CIA-funded psychological warfare projects employing Eastern European émigrés became major operations during the 1950s, consuming tens and even hundreds of millions of dollars. Noted conservative author (and OPC psychological warfare consultant) James Burnham estimated in 1953 that the United States was spending “well over a billion dollars yearly” on a wide variety of psychological warfare projects, and that was in preinflation dollars.
5
This included underwriting most of the French Paix et Liberté movement, paying the bills of the German League for Struggle Against Inhumanity, and financing a half dozen free jurists associations, a
variety of European federalist groups, the Congress for Cultural Freedom, magazines, news services, book publishers, and much more.

These were very broad programs designed to influence world public opinion at virtually every level, from illiterate peasants in the fields to the most sophisticated scholars in prestigious universities. They drew on a wide range of resources: labor unions, advertising agencies, college professors, journalists, and student leaders, to name a few. The political analysis they promoted varied from case to case, but taken as a whole, this was prodemocracy, pro-West, and anti-Communist thinking, with a frequent “tilt” toward liberal or European-style Social Democratic ideals. They were not “Nazi” propaganda efforts, nor were many of the men and women engaged in them former Nazi collaborators or sympathizers. In Europe, at least, the Central Intelligence Agency has historically been the clandestine promoter of the parties of the political center, not the extreme right.

• • • • • • •

### Directions
Write the next part of the passage on CIA-funded psychological warfare in the 1950s, picking up after its final sentence. The material after this point has no connection to the passage above.

### Supplied information

• • • • • • •

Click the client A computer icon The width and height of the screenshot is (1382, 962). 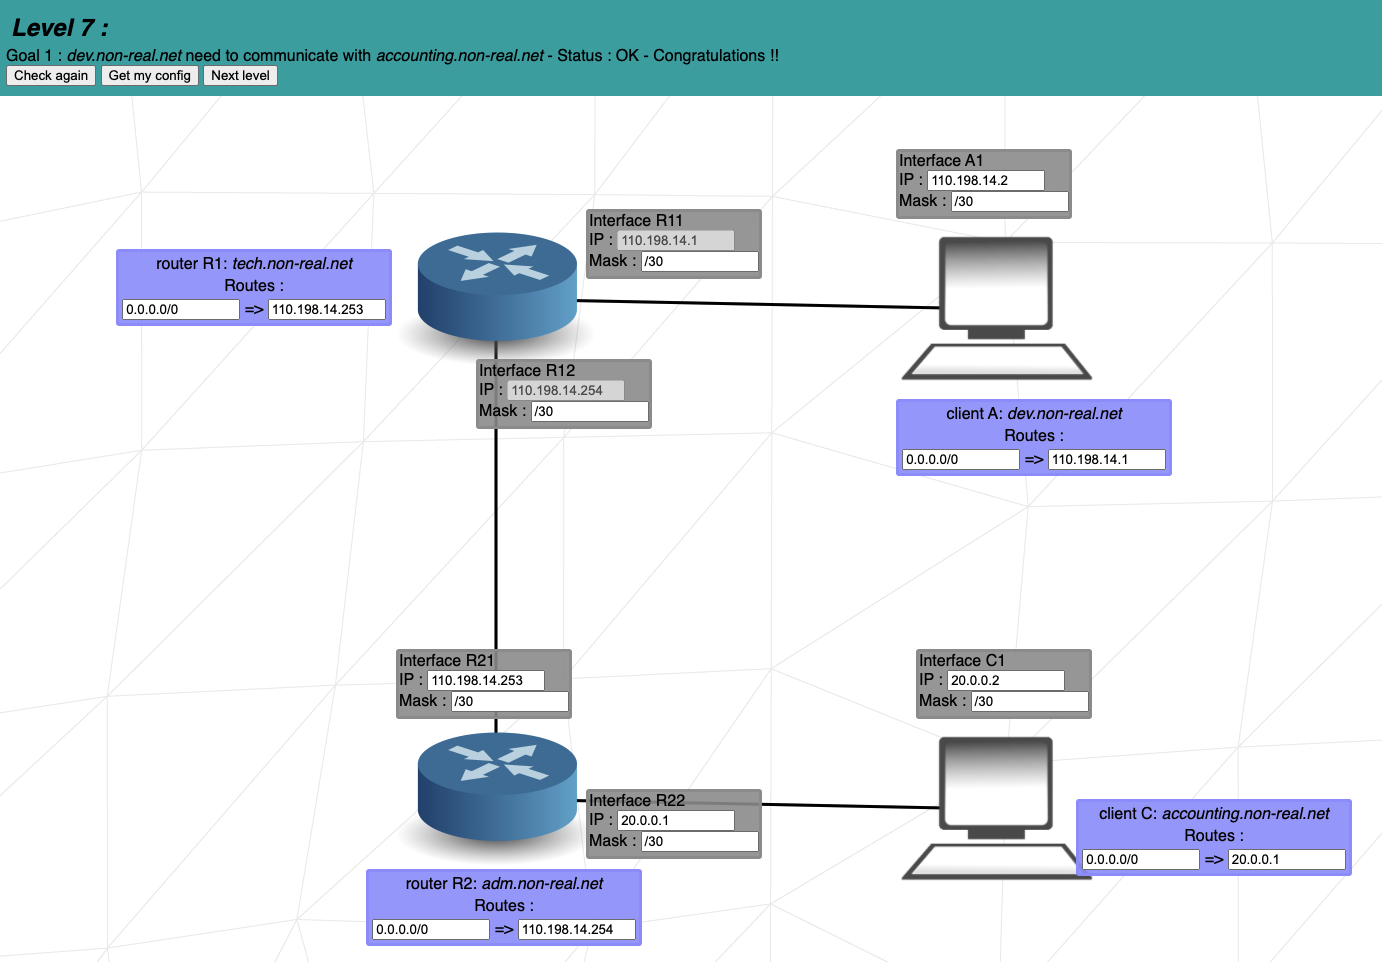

• • • • • • •

### Response to the task
Contrary to Soviet propaganda, “anti-Communist” and “pro-Nazi” are not the same thing among the exiled politicians and émigré organizations from Eastern Europe, including those that were sponsored by the CIA in the 1950s. The large majority of these exile politicians and scholars who accepted covert U.S. aid during the cold war had not been Nazi collaborators. Many of them, especially the anti-Communist Czechs and Poles, themselves had suffered grievously at the hands of the Nazis.

But the American policy expressed in NSC 20 and similar high-level decisions set the stage for U.S. enlistment of some exiles who had been Nazi collaborators. By refusing to make distinctions among the various anti-Communist exile groups, the CIA soon found itself with a substantial number of former Nazis and collaborators on its payroll. These recruitments were not “accidental” if the word implies that the CIA did not know what those groups had done during the war, nor were they as rare as most people assume. The how and why of some of those cases are the focus of the story in the pages that follow.

Beginning as early as 1948 and picking up speed in the decade that followed, the National Committee for a Free Europe and its sister project, the American Committee for Liberation from Bolshevism, became the single most important pipeline through which the CIA passed money for émigré leaders. Although both were supposedly private, voluntary organizations, the political control of
these projects and virtually all their funding was actually provided by Wisner's OPC division at the CIA.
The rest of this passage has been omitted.